The results of this study are consistent with previous findings in that higher levels of accelerometer-measured LPA [7, 13,14,15] and lower levels of ST [7, 14,15,16] were associated with lower mortality rates. The associations between LPA, ST, and mortality were found regardless of CVD risk measured by FRS. However, in this study we found no association between MVPA and mortality, which is contradictory to previous studies with a larger sample size [7, 14, 15, 17]. In this study, there were only 29 deaths during the follow-up, which might explain the lack of association between MVPA and all-cause mortality. With such a small sample size, lack of association between MVPA and mortality may also be simply by chance. Associations between LPA, ST, and mortality could come out with small sample size because of higher levels of LPA and ST than MVPA.

Based on PA guidelines, older adults should spend 150 min per week in MVPA or should be at least as active as they can be if they have functional limitations [36, 37]. Adherence to PA recommendations even in later life has been shown to be associated with lower all-cause and cardiovascular mortality risk despite a previously inactive lifestyle [38]. However, the PA guidelines regarding MVPA for older adults could be too hard to achieve so our results about associations between accelerometer-measured LPA and ST to lower CVD risk and mortality is supportive. For public health, it might be the most important that older adults with high ST could at least increase LPA to promote their cardiovascular health and decrease the risk of mortality. A recently published review suggested that “sitting less and moving more” is practical and acceptable advice to decrease cardiovascular risk [39].

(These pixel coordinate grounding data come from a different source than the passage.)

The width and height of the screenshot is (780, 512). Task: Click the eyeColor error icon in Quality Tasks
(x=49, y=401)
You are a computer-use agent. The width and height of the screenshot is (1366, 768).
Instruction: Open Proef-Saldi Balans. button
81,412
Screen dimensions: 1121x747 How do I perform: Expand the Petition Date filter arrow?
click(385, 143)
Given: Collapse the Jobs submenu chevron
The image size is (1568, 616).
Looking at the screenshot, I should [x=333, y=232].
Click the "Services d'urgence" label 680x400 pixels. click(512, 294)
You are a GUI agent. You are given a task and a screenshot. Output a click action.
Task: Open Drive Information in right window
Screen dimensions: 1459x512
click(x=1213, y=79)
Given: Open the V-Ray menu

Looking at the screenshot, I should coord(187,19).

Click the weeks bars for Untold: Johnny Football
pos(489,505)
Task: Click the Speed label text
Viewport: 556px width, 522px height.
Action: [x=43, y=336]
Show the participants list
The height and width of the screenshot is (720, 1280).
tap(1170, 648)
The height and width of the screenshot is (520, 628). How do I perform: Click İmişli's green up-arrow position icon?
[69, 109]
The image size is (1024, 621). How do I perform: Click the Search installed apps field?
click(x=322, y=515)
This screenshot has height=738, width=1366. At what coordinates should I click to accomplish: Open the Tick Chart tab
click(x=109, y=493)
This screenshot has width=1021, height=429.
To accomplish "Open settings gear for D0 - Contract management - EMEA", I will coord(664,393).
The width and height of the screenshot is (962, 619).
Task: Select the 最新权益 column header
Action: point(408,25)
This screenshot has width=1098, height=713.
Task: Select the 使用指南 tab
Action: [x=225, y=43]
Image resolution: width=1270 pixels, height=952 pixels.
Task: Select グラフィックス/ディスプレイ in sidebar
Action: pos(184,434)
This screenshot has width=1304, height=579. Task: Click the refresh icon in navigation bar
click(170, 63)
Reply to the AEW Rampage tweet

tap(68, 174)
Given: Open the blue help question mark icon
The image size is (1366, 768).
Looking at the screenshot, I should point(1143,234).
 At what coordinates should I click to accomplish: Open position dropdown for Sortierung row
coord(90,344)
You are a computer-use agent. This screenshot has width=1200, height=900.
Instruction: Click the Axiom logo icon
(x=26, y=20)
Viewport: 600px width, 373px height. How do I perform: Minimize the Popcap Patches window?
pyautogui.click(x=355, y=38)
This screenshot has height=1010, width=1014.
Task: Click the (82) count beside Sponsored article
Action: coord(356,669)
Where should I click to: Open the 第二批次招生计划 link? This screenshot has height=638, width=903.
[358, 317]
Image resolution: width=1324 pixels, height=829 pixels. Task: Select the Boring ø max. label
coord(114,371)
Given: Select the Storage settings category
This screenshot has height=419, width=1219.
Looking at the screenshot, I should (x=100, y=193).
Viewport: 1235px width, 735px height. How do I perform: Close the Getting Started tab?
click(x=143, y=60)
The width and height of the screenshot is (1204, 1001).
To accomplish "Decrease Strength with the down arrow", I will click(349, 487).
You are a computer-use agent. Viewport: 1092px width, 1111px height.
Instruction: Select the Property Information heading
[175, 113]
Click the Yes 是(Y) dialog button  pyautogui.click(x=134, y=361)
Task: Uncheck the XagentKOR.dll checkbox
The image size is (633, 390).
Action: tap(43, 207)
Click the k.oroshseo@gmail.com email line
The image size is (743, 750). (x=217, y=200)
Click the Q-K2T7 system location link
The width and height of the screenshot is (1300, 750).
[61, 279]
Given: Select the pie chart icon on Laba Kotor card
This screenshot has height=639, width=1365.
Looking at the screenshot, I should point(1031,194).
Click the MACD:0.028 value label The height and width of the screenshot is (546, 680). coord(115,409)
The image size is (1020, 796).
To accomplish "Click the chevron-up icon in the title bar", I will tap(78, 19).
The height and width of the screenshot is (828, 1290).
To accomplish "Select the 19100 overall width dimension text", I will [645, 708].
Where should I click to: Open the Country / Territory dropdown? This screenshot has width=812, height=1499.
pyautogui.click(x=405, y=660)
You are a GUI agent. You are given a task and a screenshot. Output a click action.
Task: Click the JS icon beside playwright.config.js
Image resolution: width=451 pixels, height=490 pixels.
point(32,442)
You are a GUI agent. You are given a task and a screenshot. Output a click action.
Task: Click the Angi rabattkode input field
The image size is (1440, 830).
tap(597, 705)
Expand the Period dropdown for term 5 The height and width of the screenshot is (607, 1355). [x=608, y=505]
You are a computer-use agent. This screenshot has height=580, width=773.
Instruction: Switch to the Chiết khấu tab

The strength of this study is its population-based, prospective nature. The target population was a homogenous, stable, and representative sample of aged men and women, obtained from the National Population Register of Finland, which has 100% coverage. Another strength of this study is accelerometer-measured PA and ST. The measurement period for PA in this study was approximately 13 days, instead of the usual one week. Thus, the PA measurement data could represent real-life conditions more accurately than shorter measurement periods. Wrist-worn accelerometers are well accepted in older adults and data is usually high quality [2].

There are some limitations in this study. In this study we used wrist-worn accelerometer. Previously, wrist-worn accelerometers were shown to be less precise to estimate ST in young adults compared to hip-worn monitors [40]. Another limitation of this study is that the most unwell participants may have dropped out of the study, which may introduce some bias to the results. On average, the participants attending the follow-up visit may be more active and healthier than the total 1945 birth cohort members, which may reduce the representativeness of the sample and the results of this study cannot be generalized to very ill or institutionalized older people.

A longer follow-up period might clarify the associations between MVPA, LPA, ST, and mortality, which were partly contradictory in this study compared to previous studies. In this study, we examined the associations between PA, ST, and all-cause mortality, not CVD mortality.

For a future studies, it is important to study associations between PA and ST, and CVD risk with larger study samples of older adults. It is also important to study how the length of PA and ST bouts are associated with risk of CVD and mortality in older people. After a longer follow-up, it might also be interesting to study associations with PA, ST, and CVD mortality.

Conclusions

In conclusion, this prospective population-based study indicated that more time spent in PA and less time spent in ST were associated with lower CVD risk and also lower mortality rates in older people. Based on these results, a greater amount of daily physical activity, at any intensity level and avoiding sedentary time is recommended to reduce the risk of cardiovascular disease and all-cause mortality in old age.